Electrical – Replacing LU70 High Pressure Sodium Bulb with LED

electricallightingoutdoor

I have a bunch of older outdoor light fixtures with this bulb in them:

LU70 medium base like this

There are about 5 of these and I'm considering replacing the bulbs with LED replacements. I don't know much about them though. Is it "safe" for me to replace them with a regular outdoor-rated LED lightbulb to save electricity?

Any recommendations on a particular bulb or type?

Thanks!

Best Answer

Any light has a ballast or driver, except incandescent

LED's have a driver circuit, but it's small, and it's built into screw-in LED "bulbs".

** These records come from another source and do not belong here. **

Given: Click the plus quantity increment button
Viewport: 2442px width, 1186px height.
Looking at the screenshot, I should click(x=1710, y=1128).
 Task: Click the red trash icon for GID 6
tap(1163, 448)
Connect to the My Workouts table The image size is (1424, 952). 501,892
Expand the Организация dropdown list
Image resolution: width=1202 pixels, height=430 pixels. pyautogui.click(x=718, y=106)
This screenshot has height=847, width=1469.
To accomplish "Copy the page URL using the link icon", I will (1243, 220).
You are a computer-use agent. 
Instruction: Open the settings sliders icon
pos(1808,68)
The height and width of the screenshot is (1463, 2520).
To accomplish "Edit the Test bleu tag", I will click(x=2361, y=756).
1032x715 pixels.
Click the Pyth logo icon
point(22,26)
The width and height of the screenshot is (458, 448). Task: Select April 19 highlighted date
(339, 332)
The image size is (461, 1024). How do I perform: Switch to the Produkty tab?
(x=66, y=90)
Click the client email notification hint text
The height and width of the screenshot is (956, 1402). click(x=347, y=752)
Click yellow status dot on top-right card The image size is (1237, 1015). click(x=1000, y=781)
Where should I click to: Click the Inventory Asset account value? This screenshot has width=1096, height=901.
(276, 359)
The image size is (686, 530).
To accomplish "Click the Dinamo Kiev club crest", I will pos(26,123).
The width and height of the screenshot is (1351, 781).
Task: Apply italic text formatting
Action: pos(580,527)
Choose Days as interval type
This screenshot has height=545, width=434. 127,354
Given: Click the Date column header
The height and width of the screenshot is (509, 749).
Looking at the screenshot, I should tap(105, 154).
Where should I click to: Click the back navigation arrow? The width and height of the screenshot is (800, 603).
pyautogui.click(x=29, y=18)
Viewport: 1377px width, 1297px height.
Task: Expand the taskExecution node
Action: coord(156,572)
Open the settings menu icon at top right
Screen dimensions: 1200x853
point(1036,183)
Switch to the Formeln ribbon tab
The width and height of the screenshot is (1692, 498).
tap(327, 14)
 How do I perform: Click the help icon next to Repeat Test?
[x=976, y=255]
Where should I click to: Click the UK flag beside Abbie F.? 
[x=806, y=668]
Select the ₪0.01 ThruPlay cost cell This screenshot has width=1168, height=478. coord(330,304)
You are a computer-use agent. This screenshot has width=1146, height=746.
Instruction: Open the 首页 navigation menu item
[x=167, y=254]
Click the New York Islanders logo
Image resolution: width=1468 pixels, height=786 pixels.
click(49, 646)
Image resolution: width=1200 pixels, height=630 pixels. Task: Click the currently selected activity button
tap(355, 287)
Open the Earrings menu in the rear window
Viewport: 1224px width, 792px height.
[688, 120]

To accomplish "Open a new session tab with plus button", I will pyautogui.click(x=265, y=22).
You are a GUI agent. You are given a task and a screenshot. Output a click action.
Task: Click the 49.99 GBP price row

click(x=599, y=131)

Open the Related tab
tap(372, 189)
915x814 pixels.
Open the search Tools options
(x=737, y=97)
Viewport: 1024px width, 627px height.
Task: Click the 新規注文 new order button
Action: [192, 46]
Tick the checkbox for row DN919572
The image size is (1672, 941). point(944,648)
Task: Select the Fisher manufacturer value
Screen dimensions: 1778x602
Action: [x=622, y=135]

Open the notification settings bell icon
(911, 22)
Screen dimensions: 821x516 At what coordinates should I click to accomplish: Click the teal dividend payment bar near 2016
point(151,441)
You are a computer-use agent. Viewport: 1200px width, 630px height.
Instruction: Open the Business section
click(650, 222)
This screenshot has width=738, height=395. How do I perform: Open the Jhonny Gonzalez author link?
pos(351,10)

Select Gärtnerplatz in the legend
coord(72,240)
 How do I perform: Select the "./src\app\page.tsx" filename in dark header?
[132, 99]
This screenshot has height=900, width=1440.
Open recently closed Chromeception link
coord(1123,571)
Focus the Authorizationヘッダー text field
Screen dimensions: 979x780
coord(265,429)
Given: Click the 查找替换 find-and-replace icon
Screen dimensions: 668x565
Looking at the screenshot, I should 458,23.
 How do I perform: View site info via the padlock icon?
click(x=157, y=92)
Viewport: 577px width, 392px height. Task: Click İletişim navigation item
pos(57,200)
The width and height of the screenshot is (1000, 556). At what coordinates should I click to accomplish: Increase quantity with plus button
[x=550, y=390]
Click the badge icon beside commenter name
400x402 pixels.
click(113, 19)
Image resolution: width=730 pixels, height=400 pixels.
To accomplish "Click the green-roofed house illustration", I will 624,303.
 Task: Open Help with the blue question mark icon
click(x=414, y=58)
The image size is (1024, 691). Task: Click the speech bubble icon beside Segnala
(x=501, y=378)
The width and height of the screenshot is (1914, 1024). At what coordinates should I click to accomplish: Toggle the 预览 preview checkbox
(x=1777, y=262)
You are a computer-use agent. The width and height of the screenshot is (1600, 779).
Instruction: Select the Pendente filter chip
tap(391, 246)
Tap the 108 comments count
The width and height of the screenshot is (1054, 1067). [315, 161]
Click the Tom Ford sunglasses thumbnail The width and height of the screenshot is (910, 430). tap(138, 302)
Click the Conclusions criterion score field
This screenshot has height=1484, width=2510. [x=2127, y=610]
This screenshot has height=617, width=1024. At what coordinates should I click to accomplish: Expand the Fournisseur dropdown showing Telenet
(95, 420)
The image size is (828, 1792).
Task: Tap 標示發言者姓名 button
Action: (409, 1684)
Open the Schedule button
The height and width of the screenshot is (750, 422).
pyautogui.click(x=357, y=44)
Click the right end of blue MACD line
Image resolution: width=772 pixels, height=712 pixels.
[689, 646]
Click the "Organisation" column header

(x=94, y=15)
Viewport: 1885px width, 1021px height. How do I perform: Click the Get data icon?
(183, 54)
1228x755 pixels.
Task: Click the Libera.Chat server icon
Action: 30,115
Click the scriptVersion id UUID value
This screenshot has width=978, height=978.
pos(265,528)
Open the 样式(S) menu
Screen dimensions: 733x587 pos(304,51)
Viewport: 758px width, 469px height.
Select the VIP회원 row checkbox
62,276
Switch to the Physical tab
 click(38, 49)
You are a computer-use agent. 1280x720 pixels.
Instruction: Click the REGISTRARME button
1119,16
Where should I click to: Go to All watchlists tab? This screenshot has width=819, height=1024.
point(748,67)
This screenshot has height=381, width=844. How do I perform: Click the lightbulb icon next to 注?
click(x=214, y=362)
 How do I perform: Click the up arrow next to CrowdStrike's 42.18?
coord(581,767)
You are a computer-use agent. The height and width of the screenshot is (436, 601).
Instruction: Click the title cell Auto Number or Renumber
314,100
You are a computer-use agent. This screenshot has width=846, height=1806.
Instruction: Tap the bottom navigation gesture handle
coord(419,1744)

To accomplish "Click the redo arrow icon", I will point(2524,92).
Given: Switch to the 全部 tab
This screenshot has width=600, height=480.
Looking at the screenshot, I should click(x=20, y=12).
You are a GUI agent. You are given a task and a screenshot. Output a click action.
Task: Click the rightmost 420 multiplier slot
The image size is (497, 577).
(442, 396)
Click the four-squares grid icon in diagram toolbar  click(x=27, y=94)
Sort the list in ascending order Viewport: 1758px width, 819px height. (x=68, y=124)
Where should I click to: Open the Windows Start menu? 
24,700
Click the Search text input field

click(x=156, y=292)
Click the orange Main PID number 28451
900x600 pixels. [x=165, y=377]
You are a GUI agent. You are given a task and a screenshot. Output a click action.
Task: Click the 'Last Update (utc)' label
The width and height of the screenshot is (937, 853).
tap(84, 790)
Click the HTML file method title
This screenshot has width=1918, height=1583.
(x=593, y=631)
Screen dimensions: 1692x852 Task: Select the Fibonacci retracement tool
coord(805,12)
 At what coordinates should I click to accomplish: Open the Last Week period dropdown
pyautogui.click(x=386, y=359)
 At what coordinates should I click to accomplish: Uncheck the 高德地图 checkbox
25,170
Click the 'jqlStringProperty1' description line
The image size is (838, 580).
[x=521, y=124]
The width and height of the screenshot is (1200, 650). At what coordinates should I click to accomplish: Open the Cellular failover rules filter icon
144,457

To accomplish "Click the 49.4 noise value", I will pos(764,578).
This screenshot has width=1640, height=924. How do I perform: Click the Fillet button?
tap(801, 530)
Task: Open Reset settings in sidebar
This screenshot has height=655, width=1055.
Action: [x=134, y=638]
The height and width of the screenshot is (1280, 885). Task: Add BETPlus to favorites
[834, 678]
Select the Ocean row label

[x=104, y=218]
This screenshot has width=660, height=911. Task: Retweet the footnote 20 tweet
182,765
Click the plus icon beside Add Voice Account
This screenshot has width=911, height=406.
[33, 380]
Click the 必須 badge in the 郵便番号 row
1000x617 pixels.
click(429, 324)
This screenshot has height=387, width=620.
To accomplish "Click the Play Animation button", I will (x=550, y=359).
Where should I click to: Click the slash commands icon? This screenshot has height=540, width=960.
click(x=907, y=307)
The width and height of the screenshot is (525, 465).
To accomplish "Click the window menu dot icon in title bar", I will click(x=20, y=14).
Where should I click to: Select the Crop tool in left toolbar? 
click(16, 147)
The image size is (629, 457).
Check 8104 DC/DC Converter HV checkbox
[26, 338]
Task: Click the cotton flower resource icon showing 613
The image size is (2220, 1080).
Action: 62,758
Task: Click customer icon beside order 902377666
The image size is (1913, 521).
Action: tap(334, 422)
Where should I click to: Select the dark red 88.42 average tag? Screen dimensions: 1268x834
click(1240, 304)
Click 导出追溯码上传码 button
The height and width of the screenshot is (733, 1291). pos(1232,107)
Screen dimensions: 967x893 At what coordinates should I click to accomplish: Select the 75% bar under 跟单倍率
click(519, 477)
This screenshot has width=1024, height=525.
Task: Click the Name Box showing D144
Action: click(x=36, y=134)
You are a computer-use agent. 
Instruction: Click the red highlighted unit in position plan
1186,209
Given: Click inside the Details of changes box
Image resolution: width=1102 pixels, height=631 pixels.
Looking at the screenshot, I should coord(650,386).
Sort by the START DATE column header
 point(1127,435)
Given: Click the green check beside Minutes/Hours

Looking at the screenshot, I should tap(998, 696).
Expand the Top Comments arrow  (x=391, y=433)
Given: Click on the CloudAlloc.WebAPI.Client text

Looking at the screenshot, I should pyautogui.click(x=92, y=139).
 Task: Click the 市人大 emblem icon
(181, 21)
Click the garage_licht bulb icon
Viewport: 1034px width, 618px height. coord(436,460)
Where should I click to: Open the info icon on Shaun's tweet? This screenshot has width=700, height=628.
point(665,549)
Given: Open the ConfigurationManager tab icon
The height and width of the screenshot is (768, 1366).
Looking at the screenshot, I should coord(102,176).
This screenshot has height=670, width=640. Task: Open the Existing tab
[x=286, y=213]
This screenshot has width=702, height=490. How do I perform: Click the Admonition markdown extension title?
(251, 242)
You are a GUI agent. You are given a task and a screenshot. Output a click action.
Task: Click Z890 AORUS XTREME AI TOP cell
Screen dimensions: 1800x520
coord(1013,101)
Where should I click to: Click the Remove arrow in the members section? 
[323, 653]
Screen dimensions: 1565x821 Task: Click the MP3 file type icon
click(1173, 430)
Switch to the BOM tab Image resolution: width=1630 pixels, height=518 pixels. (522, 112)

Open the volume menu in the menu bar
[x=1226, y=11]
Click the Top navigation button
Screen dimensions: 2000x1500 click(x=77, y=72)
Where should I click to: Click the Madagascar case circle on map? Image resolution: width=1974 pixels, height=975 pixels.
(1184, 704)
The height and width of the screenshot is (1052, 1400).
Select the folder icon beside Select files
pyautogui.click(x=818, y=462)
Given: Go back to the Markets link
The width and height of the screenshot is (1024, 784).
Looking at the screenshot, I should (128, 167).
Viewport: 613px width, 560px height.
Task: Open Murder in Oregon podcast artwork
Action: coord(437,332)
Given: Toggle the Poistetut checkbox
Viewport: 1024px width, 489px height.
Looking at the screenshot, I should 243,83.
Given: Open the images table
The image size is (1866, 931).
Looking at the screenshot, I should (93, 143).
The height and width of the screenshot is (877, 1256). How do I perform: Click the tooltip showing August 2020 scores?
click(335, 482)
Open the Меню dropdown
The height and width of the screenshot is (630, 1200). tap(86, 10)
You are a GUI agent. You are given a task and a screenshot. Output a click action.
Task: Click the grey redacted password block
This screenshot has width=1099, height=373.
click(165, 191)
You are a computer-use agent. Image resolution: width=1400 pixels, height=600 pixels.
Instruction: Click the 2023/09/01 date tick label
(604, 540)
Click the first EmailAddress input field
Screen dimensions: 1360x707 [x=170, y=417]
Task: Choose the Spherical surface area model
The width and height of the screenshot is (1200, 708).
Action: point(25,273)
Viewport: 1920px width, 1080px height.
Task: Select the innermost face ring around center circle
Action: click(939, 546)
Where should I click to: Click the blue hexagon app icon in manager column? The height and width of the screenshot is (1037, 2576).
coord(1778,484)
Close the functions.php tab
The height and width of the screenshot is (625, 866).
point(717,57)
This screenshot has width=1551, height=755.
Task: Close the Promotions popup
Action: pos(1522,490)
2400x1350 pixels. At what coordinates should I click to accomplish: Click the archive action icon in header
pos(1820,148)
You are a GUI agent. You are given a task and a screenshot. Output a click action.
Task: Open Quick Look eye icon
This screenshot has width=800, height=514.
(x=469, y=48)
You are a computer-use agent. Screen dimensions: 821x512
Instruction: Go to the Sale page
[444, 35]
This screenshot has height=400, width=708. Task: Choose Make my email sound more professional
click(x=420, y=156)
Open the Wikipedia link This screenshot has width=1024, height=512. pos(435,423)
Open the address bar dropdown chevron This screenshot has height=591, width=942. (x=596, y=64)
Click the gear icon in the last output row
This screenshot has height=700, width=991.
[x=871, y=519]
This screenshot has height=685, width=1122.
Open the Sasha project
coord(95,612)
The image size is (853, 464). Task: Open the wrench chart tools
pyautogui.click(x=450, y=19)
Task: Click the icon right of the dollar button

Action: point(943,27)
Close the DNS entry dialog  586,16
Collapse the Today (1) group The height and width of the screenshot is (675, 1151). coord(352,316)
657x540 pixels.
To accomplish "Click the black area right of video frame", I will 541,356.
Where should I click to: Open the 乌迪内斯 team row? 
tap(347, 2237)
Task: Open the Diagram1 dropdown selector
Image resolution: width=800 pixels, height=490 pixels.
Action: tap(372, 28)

Your HPS (High Pressure Sodium) lamp has a ballast made of a hefty transformer, capacitor and "ignitor circuit". The transformer limits current (at a variety of voltages, settling at 55V) and the ignitor spikes a 3000 volt pulse onto the HPS bulb to initially strike the arc. Needless to say, you don't want to put any other kind of bulb there.

Bypass the ballast and ignitor

This is not as simple as screwing in the LED replacement. You will need to pull the light fixture down off the wall/pole. Then you need to open up the fixture and alter the internal wiring so the incoming mains power feeds the mogul socket straight, and the transformer/ballast/ignitor are entirely disconnected.

Do not attempt to hardwire the mains cable direct to the socket whilst on the top of a ladder. You don't want to do anything up there except fit two wire-nuts (or whatever removable splice you use in your country). While you're on the ground, attach a short length of brown and blue (or black and white in North America) wire to the socket, blue/white=neutral=shell. Make the center of the socket the "hot" and the shell of the socket (where the screw threads are) the "neutral".

Less light, but more

Keep in mind high-pressure-sodium is extremely efficient, so a 70 watt LED will probably not be quite as bright. However, if the LED is aimed (largely one-directional, e.g. down), the LED will be much more efficient because it is aimed where desired, and not trying to light up inefficient reflectors. (those dreadful "corn cob" lamps are not aimed.)

Also, the color of any LED is so much better than HPS that it will appear to be brighter light. Nonetheless, once you are used to LED, you will be happier aiming for a higher CRI (color rendering index). This is a scale of 0-100.


** All bulbs of all kinds are basically "current devices", which want a certain amount of electric current. Incandescent bulbs do a neat trick: they self-limit current flow, like a resistor. All other bulbs/emitters act more like a dead short, and will overload and fry themselves if they are simply connected to voltage without regulation. Limiting current is the job of a ballast/driver. In the case of LED "bulbs", the modern electronic driver is quite small and fits inside the "bulb".